Airport Security Officer: Actually throwers don't worry about ticking 'cause modern bombs don't tick.

Narrator: Sorry, throwers?

Airport Security Officer: Baggage handlers. But, when a suitcase vibrates, then the thrower's gotta call the police.

Narrator: My suitcase was vibrating?

Airport Security Officer: Nine times out of ten it's an electric razor, but every once in a while...

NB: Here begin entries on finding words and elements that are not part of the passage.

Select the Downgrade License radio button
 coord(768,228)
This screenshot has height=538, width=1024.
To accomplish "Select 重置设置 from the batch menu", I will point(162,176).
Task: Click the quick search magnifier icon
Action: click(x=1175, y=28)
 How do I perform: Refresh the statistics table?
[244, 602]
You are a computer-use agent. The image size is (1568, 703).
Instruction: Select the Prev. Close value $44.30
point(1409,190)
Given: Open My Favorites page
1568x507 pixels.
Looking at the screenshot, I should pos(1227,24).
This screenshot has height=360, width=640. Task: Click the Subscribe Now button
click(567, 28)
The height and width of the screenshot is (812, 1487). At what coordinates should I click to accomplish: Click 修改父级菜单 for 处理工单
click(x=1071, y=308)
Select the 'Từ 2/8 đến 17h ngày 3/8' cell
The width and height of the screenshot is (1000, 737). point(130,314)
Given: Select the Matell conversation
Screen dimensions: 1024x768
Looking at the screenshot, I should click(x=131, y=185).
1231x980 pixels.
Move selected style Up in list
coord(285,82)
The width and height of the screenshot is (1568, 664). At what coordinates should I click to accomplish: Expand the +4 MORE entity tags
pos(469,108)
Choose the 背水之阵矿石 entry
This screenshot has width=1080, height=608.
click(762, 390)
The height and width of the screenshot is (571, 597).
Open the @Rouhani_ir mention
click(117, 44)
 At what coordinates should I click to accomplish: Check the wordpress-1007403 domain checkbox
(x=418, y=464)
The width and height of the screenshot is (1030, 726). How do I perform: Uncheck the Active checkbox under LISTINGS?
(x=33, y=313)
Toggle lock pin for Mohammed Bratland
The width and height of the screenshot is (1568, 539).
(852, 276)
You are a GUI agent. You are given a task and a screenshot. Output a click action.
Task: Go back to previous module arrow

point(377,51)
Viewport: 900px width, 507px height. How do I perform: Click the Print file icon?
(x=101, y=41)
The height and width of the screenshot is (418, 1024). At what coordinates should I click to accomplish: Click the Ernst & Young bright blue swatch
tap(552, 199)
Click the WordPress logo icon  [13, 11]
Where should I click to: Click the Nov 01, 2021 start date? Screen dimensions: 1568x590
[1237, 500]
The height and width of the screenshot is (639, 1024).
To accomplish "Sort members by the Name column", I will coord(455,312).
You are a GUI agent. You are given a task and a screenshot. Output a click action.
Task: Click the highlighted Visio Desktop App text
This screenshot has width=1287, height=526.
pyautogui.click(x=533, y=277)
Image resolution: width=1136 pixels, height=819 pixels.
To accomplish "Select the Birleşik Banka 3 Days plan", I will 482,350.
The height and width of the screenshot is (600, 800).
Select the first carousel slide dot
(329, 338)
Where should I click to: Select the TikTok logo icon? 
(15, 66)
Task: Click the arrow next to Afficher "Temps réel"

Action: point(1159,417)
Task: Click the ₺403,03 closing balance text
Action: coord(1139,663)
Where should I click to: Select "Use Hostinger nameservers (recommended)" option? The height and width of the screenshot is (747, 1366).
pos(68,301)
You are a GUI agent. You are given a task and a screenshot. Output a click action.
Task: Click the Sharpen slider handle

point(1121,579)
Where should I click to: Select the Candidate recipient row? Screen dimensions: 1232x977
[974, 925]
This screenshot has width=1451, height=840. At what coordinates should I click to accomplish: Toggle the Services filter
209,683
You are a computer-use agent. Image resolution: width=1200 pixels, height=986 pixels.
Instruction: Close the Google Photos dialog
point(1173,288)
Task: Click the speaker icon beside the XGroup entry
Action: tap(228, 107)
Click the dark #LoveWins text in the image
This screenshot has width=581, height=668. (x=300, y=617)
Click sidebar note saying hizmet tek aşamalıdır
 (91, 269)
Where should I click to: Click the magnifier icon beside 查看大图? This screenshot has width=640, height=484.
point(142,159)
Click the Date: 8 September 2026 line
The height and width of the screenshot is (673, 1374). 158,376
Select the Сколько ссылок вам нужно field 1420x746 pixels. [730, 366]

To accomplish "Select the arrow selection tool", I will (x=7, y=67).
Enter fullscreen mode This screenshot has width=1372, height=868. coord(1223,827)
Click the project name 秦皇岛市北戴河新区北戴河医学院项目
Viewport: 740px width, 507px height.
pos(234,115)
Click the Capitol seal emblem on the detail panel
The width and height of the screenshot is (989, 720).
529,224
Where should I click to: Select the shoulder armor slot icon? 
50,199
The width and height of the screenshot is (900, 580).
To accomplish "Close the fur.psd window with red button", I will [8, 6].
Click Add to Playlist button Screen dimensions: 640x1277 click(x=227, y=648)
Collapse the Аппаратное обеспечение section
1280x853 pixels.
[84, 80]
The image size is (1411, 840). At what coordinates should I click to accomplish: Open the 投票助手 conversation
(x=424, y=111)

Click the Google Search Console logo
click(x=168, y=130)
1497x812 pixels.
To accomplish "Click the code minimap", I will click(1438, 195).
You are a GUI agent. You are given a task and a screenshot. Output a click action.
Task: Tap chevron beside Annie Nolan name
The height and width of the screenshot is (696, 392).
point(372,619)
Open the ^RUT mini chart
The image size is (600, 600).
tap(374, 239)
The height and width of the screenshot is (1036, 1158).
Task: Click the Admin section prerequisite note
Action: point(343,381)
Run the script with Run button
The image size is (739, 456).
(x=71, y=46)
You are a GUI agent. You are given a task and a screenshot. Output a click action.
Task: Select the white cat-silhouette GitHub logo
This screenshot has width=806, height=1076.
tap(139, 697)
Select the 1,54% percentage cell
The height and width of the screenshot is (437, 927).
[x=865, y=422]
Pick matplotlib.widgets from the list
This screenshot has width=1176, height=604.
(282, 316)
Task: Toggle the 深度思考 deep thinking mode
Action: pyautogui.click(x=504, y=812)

[looks around, leans in conspiratorially]

Airport Security Officer: ...it's a dildo. [leans back] Of course, it's company policy never to imply ownership in the event of a dildo. We have to use the indefinite article: "a dildo", never "your dildo".

Narrator: I don't own...

2008:

STOCKHOLM, Sweden - A Swedish bomb squad called out to disarm a suspicious package on Wednesday did not find a ticking bomb. But they did find a vibrating sex toy.

A janitor alerted police after he found the package in a garage of an apartment building in Goteborg, the country's second-largest city, police spokesman Jan Strannegard said.

The package was humming and vibrating suspiciously, so police took no chances and sent out a team of explosives experts. After having cordoned off the area, they opened the package with bomb disposal equipment, only to find the battery-operated device inside.

"The package was vibrating when the janitor found it, but I think it had sort of died out by the time it was disarmed," Strannegard said.